Postby cledry » 15 Jul 2014 23:28

Divinorum wrote:
cledry wrote:You are mistaken if you believe no cut in the master key should be the same as a change key. It depends on what level you are keying to. My rule of thumb is to use the least number of master pins to get the job done. I did a very small system for a restaurant today and there were 3 constants in the locks.

The more master pins the more keys will work, both intentional and unintentional (ghost keys). With constants you eliminate quite a few ghost keys.

In most (but not all locks) a 1 step isn't used and in those systems parity must be maintained between all keys in the system.


From what I learned in a course it was recommended to never have constants. Though I can now see how this rule really only needs to be applied in larger systems. If it's a large master key system with higher levels the rule should be followed, however if its a much smaller system with say only 1 level then it can be placed aside as long as you pay really close attention to your pinning combinations. Saving master pins sounds good to me!

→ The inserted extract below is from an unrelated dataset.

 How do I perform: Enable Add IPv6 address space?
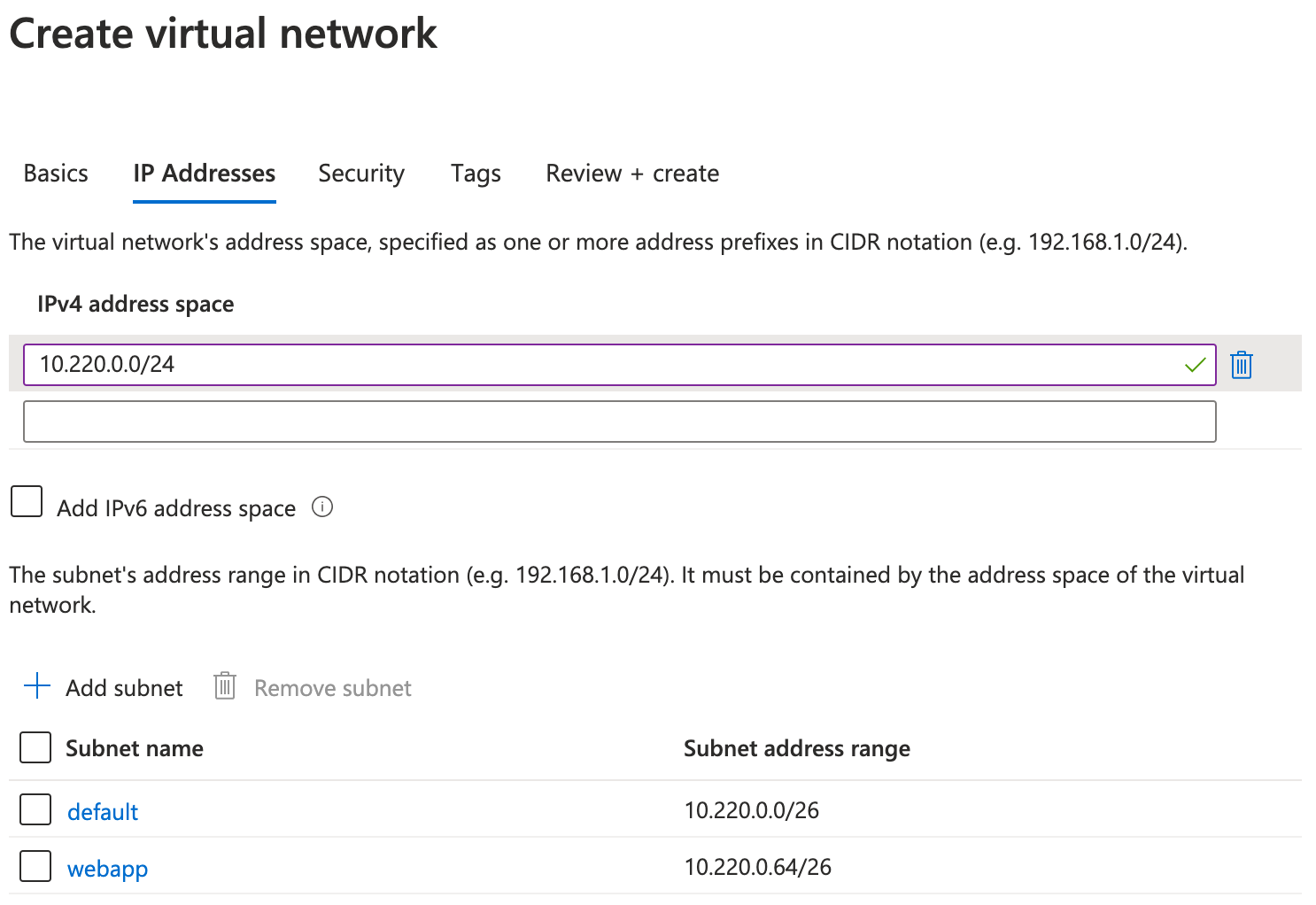(x=26, y=501)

Don't believe all you are taught in courses. :mrgreen:

Did they say why you mustn't use constants in a MK system?

In a larger system you cannot really have a constant, simply because you need many levels and or change keys. For example in the small system I did today I could only add a few more change keys before the second level MK wouldn't work. Basically though this restaurant chain always has a MK that works all the locks, a second level that works all but 3 locks and finally a change key that works just a few doors.

If you have a 6 pin lock and use a master pin in each chamber I guess you would have 34 ghost keys in addition to your change key and MK that would work that one lock. So it is much better to use constant cuts in as many chambers as you can.

Not sure if they still do but Schlage doesn't use the cuts 0, 1, or 2 unless part of a system. So if you make your Schlage keys with constants using those depths you should never have a random Schlage key operate any of the locks you have masterkeyed. Other manufacturers have similar rules and after many years you tend to use these things to your advantage.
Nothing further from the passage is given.